On Feb 24, 2012, at 12:47 PM, Kyle Sluder wrote:

> But I'm not sure the integer conversion is necessarily relevant. The
> semantics of the if statement are defined by §6.8.4.1 ¶2: "the first
> substatement is executed if the expression compares unequal to 0." It
> is left unspecified if '0' is an integer constant expression or an
> arithmetic expression with an integer value of zero.
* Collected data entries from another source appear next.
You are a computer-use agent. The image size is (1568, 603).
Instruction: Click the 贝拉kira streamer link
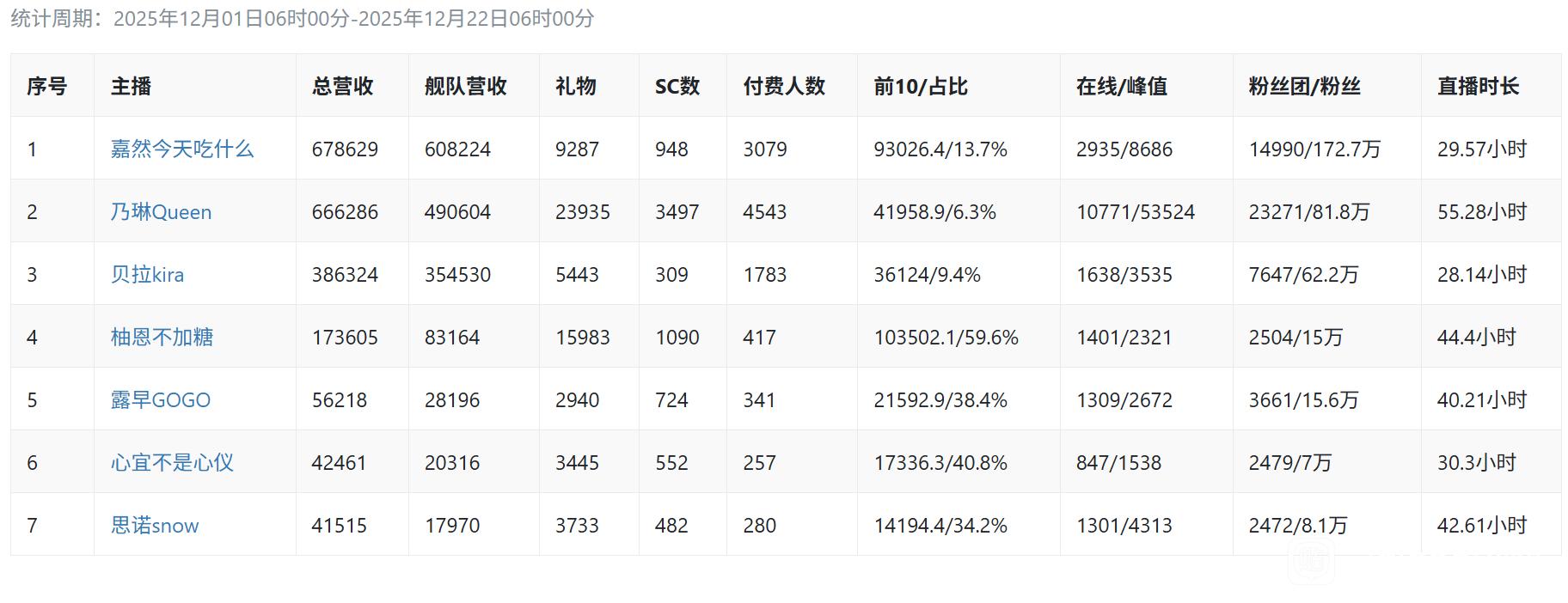(147, 275)
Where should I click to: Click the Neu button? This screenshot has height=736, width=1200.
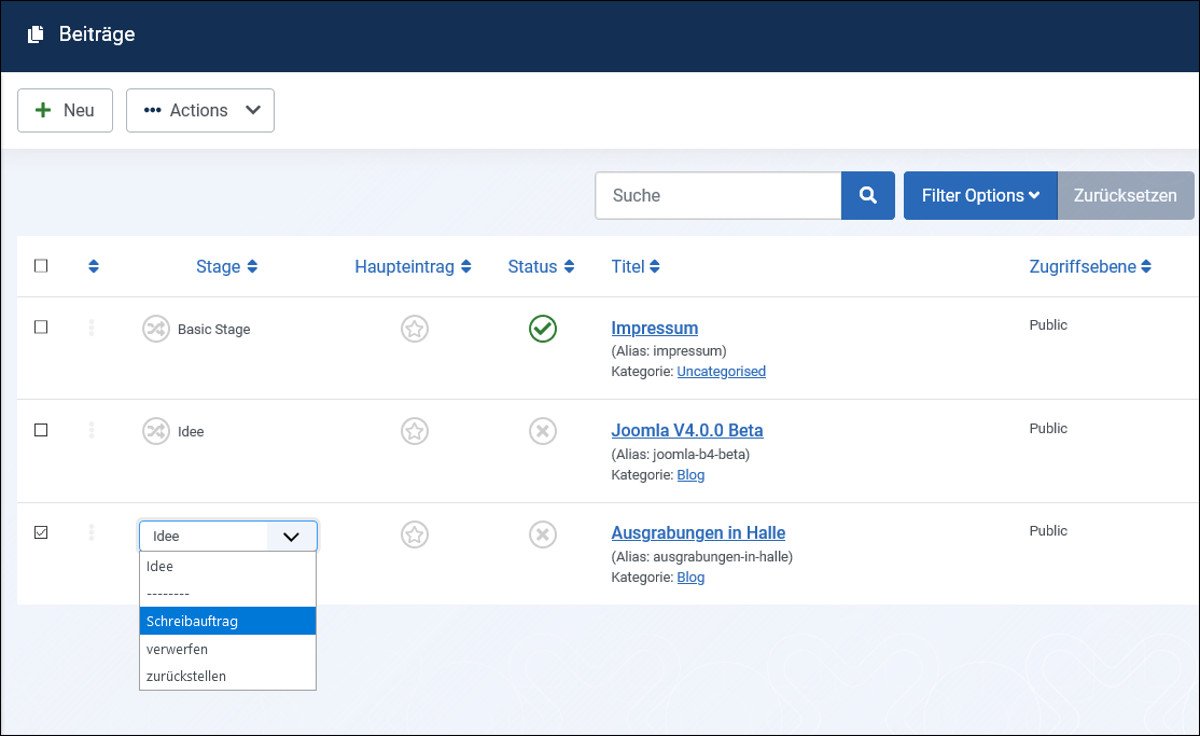point(65,110)
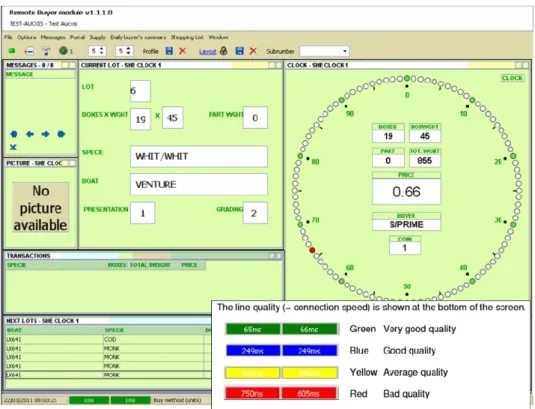Screen dimensions: 535x409
Task: Click the red light on the clock dial
Action: pyautogui.click(x=312, y=250)
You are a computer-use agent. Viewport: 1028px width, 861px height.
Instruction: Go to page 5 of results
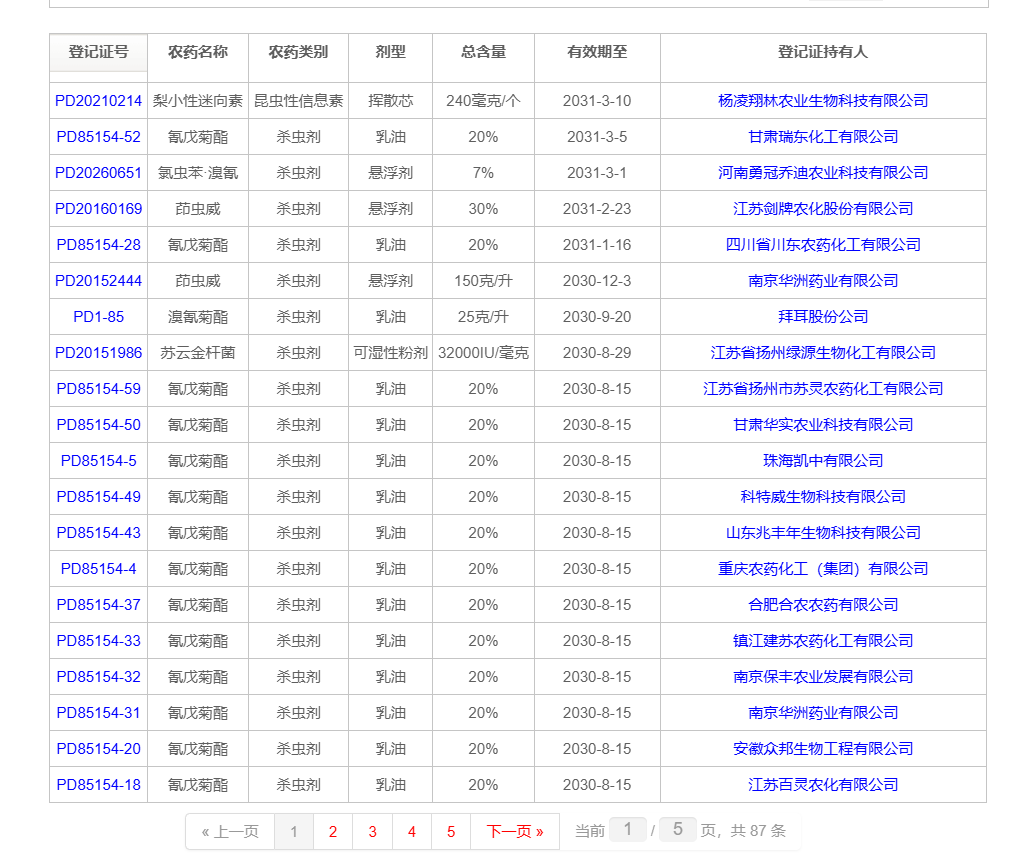(451, 831)
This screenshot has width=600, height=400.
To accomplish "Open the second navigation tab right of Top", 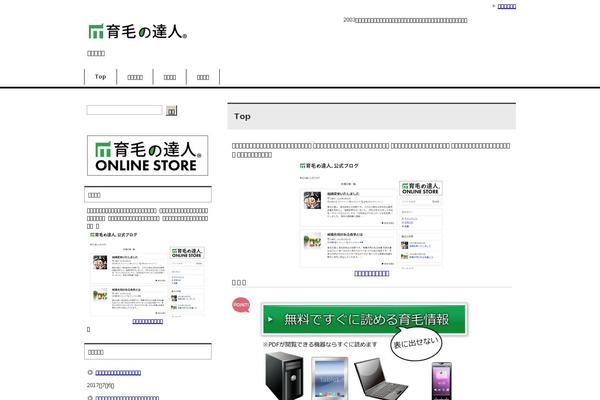I will click(x=135, y=77).
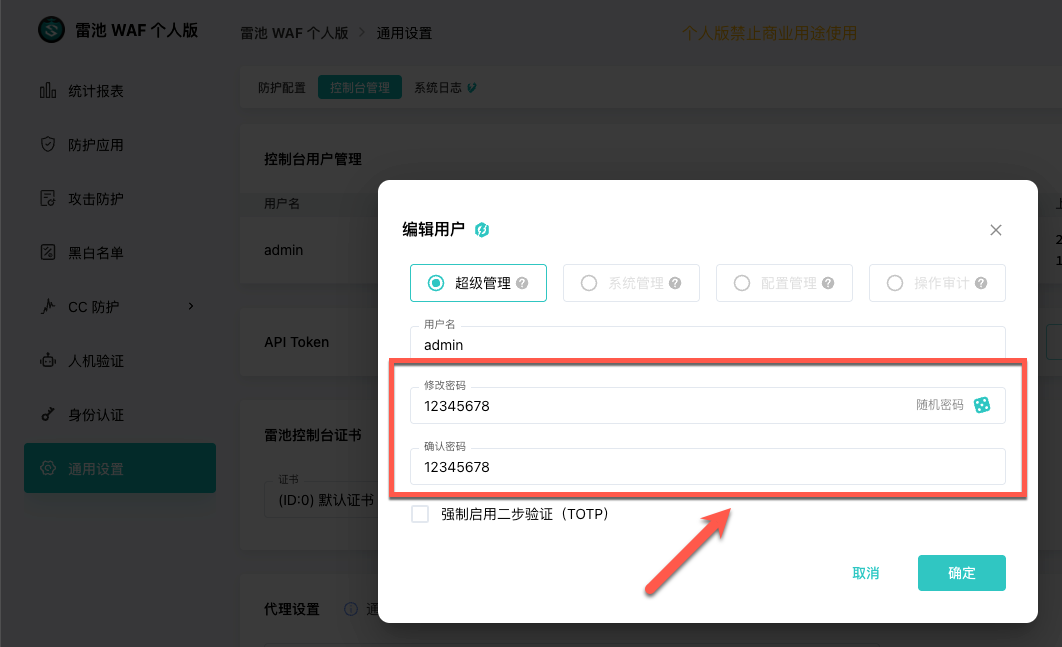Focus the 确认密码 input field

706,467
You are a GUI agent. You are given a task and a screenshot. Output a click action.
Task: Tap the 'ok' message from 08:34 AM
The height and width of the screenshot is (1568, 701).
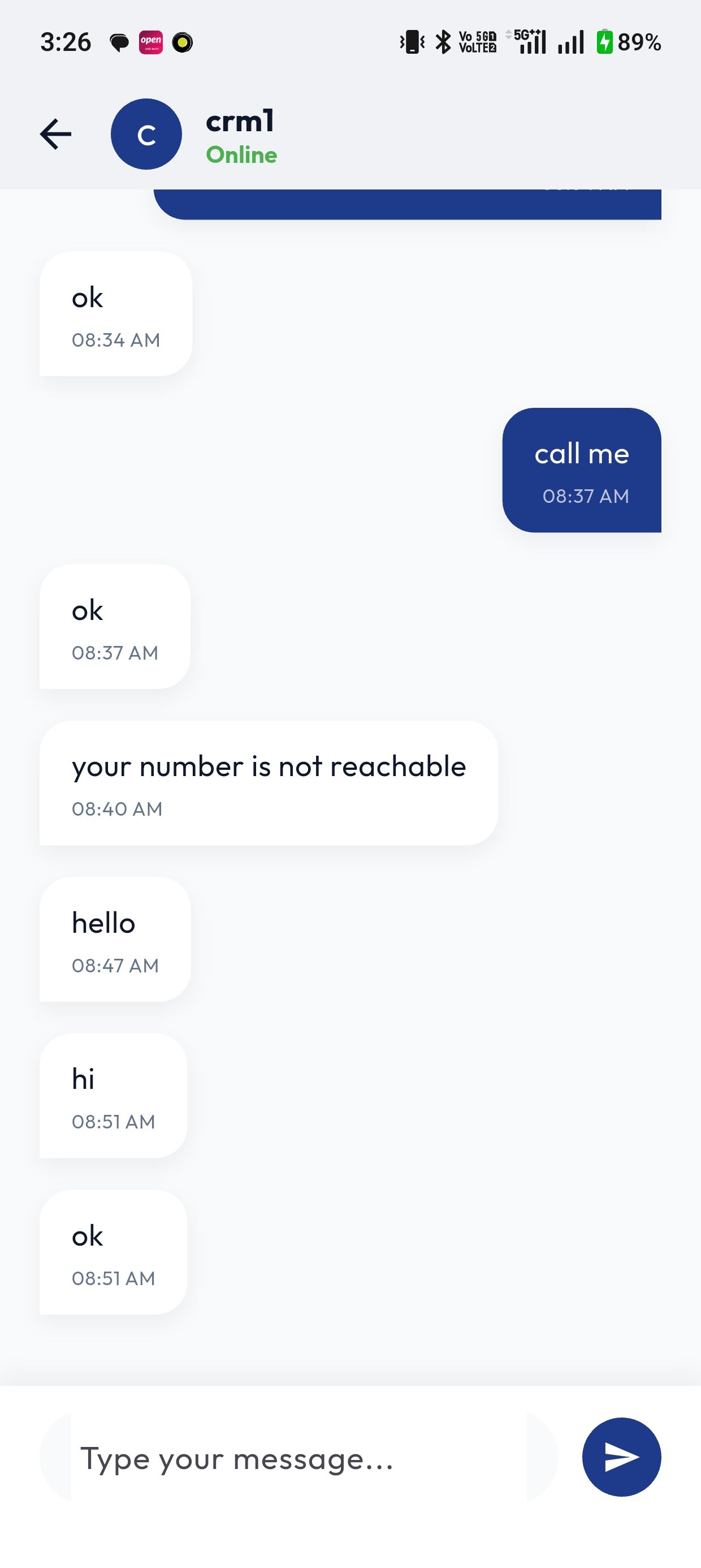tap(116, 313)
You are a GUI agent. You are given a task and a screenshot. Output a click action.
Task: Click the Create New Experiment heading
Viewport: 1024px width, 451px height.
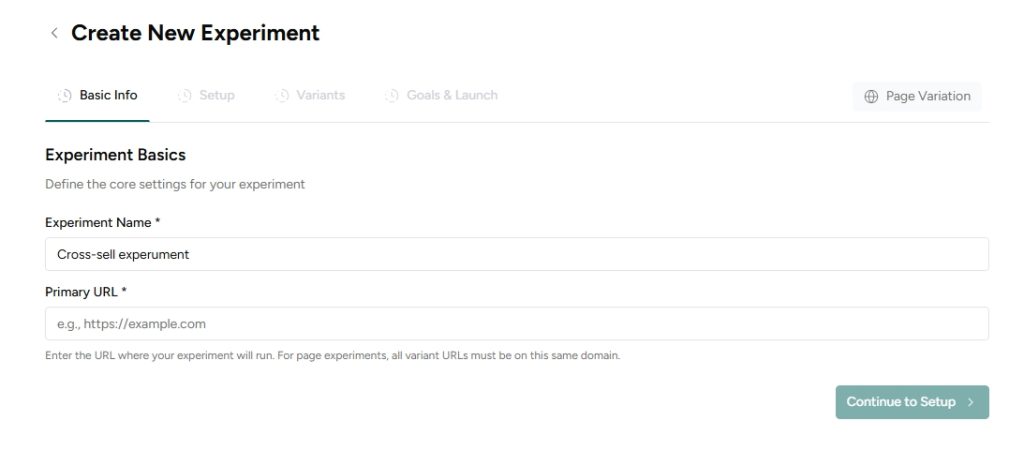click(x=195, y=33)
If the former,
> then the pointer is compared against the null pointer constant per
> §6.3.2.3 ¶4. If the latter, the pointer is converted to integer per
> implementation-defined behavior and the comparison is performed, which
> might itself result in undefined behavior per §6.5 ¶5 since the
> conversion is not guaranteed to produce a value within range of any
> integer type.

Thing is: if(foo) is equivalent to if(foo != 0), which I think results in 0 
being treated as a pointer, not the pointer being cast to int, anyway if 
if(foo) could fail, so could if(foo != 0)... Also I think "Except as previously 
specified..." covers the case that NULL pointers convert to int 0...


-- 
Scott Ribe
scott_ribe@elevated-dev.comhttp://www.elevated-dev.com/
(303) 722-0567 voice





_______________________________________________

Cocoa-dev mailing list (Cocoa-dev@lists.apple.com)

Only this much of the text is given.